In[359]:= v[s_] := m s + c;
t5 = Assuming[Reals, Integrate[1/v[x], {x, s0, s}]]

Out[360]= ConditionalExpression[(Log[1 + (m s)/c] - Log[1 + (m s0)/c])/m, 
s0 > 0 && Re[s] > s0 && s == Re[s]]

... one can write:

In[361]:= v[s_] := m s + c;
t6 = Assuming[Reals, 
  Integrate[1/v[x], {x, s0, s}, GenerateConditions -> False]]

Out[362]= (Log[1 + (m s)/c] - Log[1 + (m s0)/c])/m

Your Replace-idea will certainly work and does not disturb anything if my expression does not contain loag(a)-log(b). I think it can even be simplified:

In[275]:= v[s_] := m s + c;
t3 = Assuming[{Reals, v[x] > 0}, Integrate[1/v[x], {x, s0, s}]]

Out[276]= ConditionalExpression[(Log[1 + (m s)/c] - Log[1 + (m s0)/c])/m, 
 s0 > 0 && Re[s] > s0 && s == Re[s]]

In[277]:= t3 = Simplify[t3 /. Log[a_] - Log[b_] -> Log[a/b]]

Out[277]= ConditionalExpression[Log[(c + m s)/(c + m s0)]/m, 
 s0 > 0 && Re[s] > s0 && s == Re[s]]

Ja, of course. That's known, but not my problem.

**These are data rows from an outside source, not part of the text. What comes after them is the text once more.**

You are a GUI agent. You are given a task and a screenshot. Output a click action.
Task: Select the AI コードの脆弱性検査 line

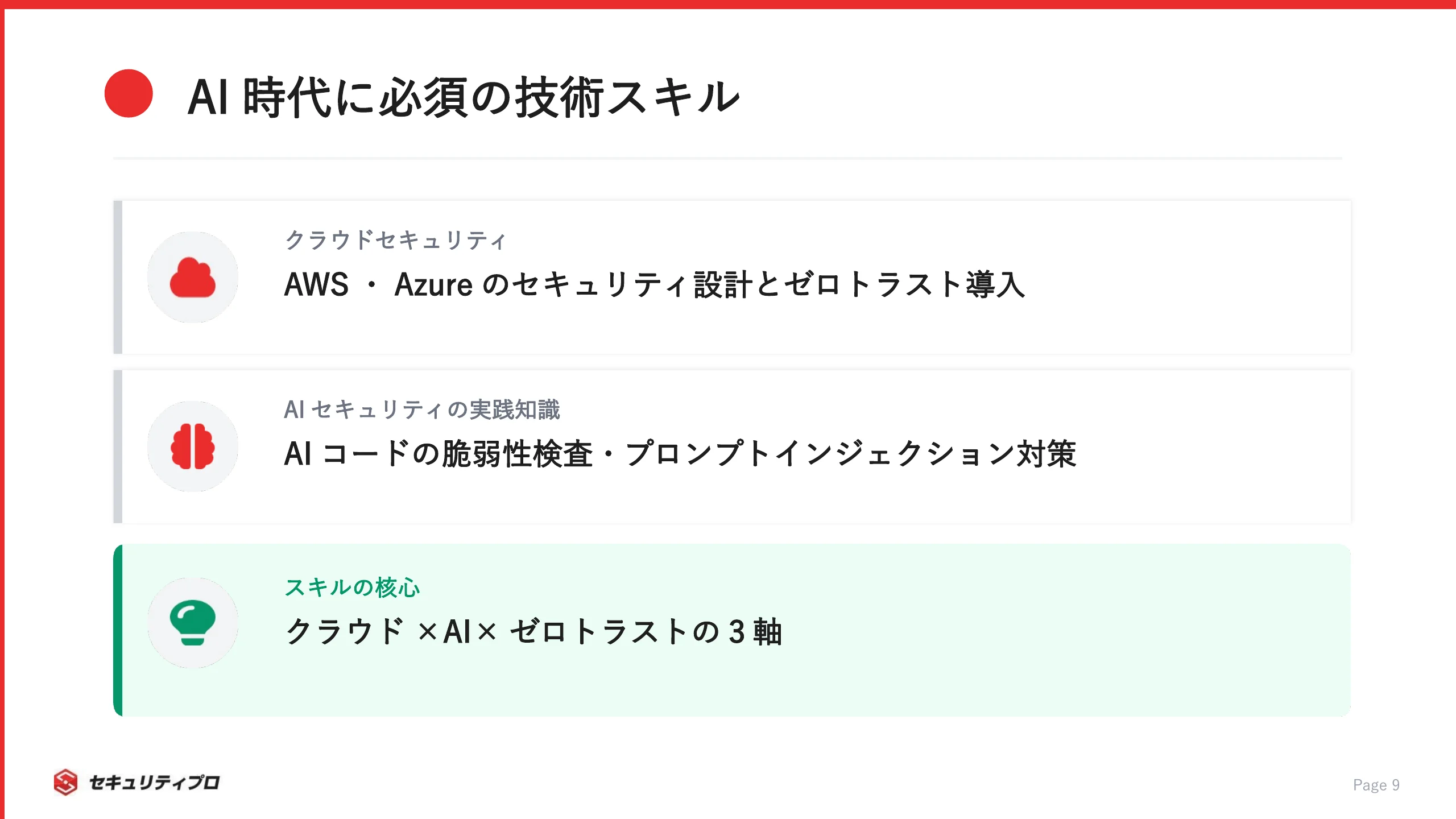(680, 454)
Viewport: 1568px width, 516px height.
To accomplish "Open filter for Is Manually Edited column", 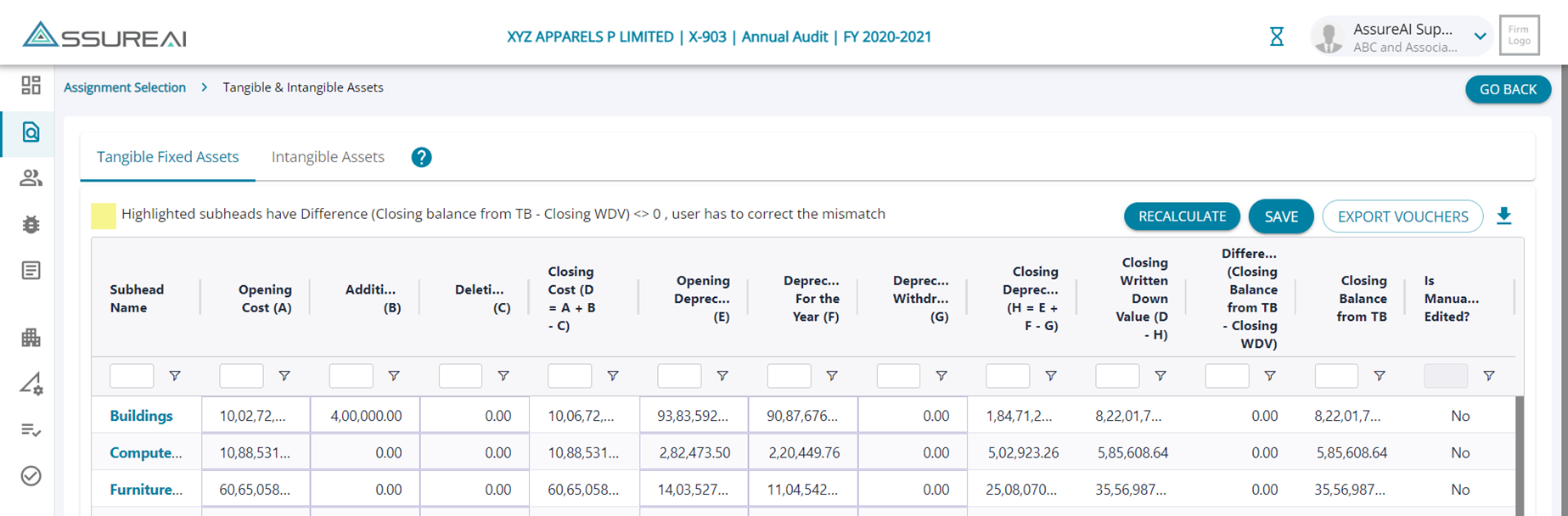I will tap(1488, 376).
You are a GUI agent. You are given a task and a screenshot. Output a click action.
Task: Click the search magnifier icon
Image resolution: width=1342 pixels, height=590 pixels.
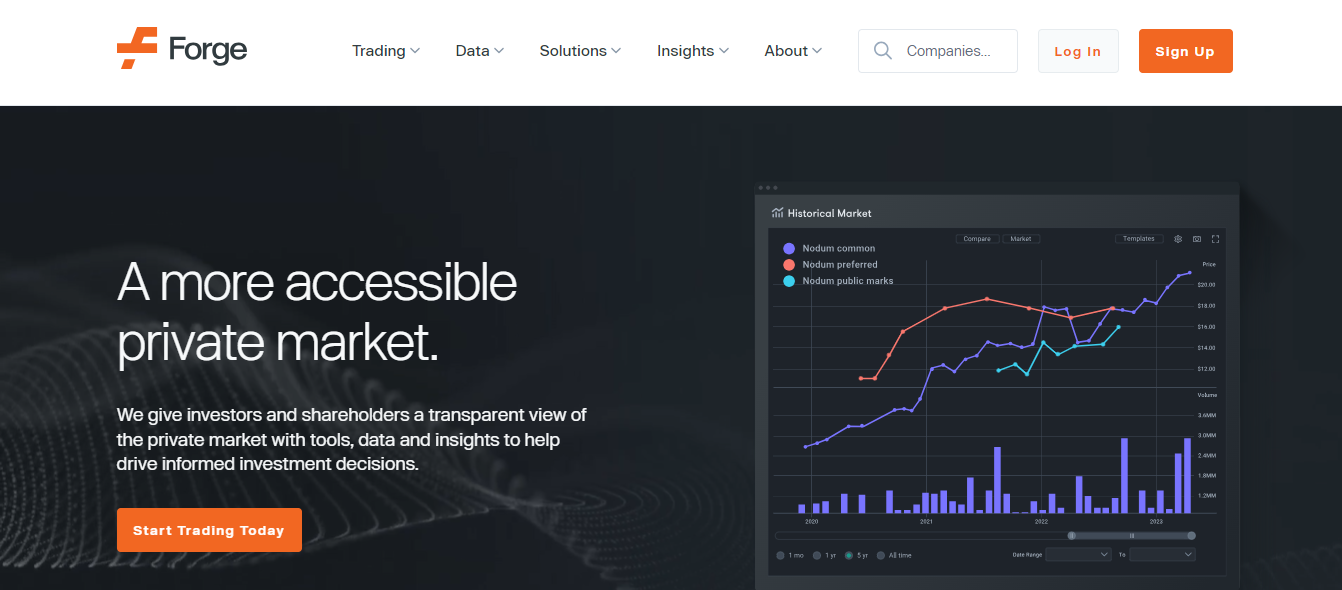coord(882,51)
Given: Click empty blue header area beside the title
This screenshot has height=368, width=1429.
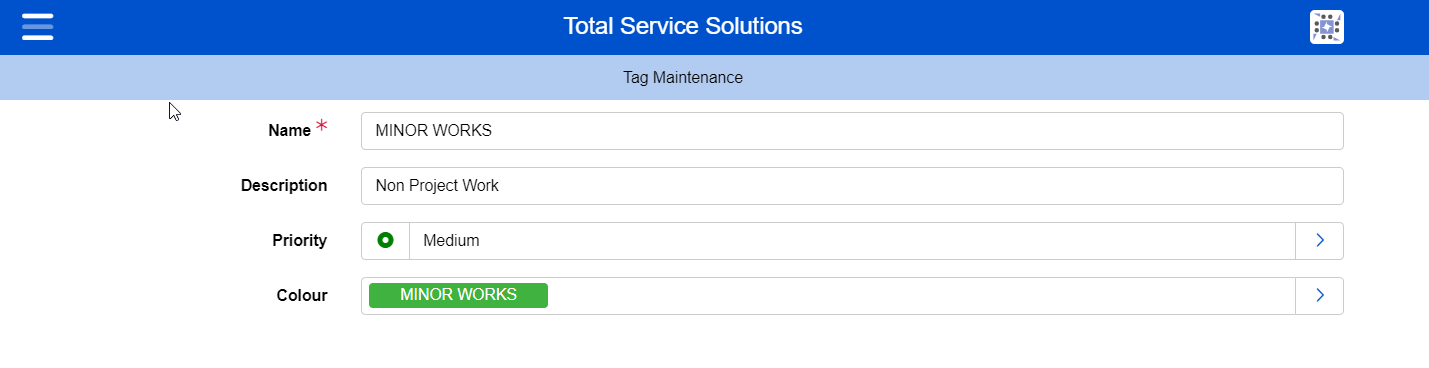Looking at the screenshot, I should coord(1050,27).
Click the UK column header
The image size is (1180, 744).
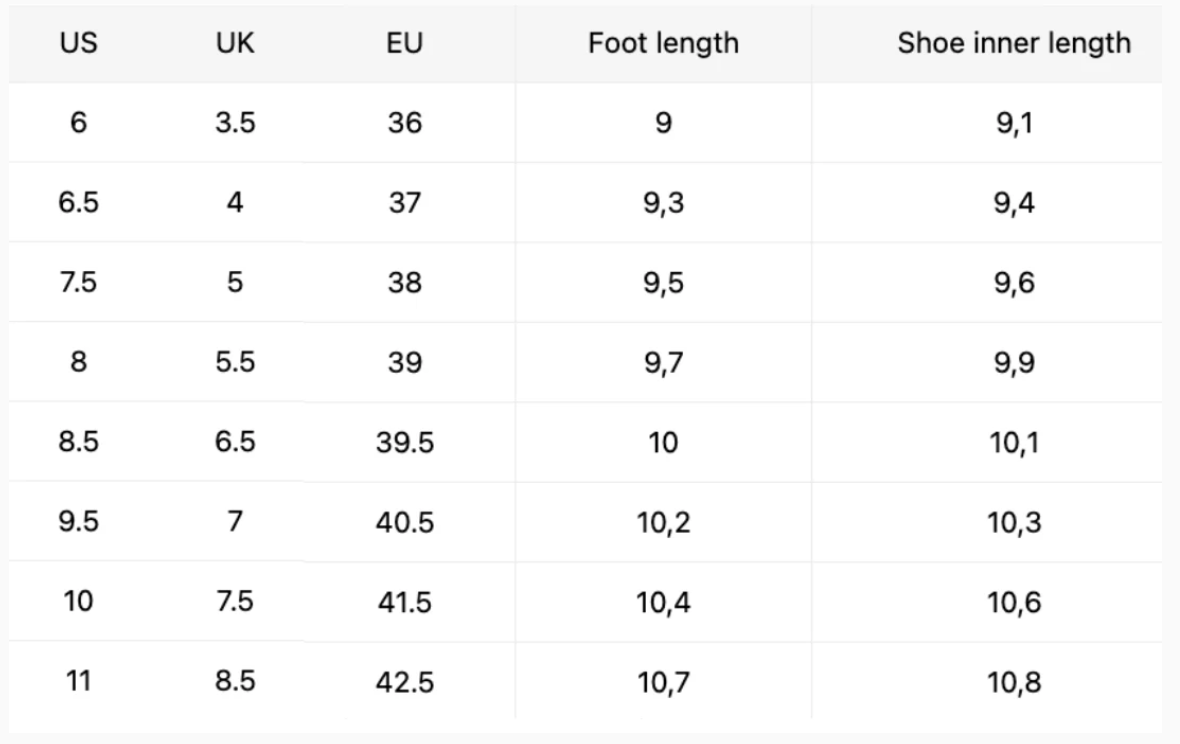(235, 43)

Thanks, Daniel. Of course Log[a]-Log[b}==Log[a/b holds true only for a>0 && b>0. But this is not my problem.

Your proposition (3) doesn't help since it makes assumptions about the structure of my expression. Actually I do not know anything about

  Integrate[1/v[x],{x,s0,s}]

apart from v[x] being real and positive within the real integration interval [s0,s]. Not even s>=s0 needs to be. Hence I think I cannot write more than the t2 in my original post.

Anyway I can live with log(a)-log(b) not being resolved to log(a/b).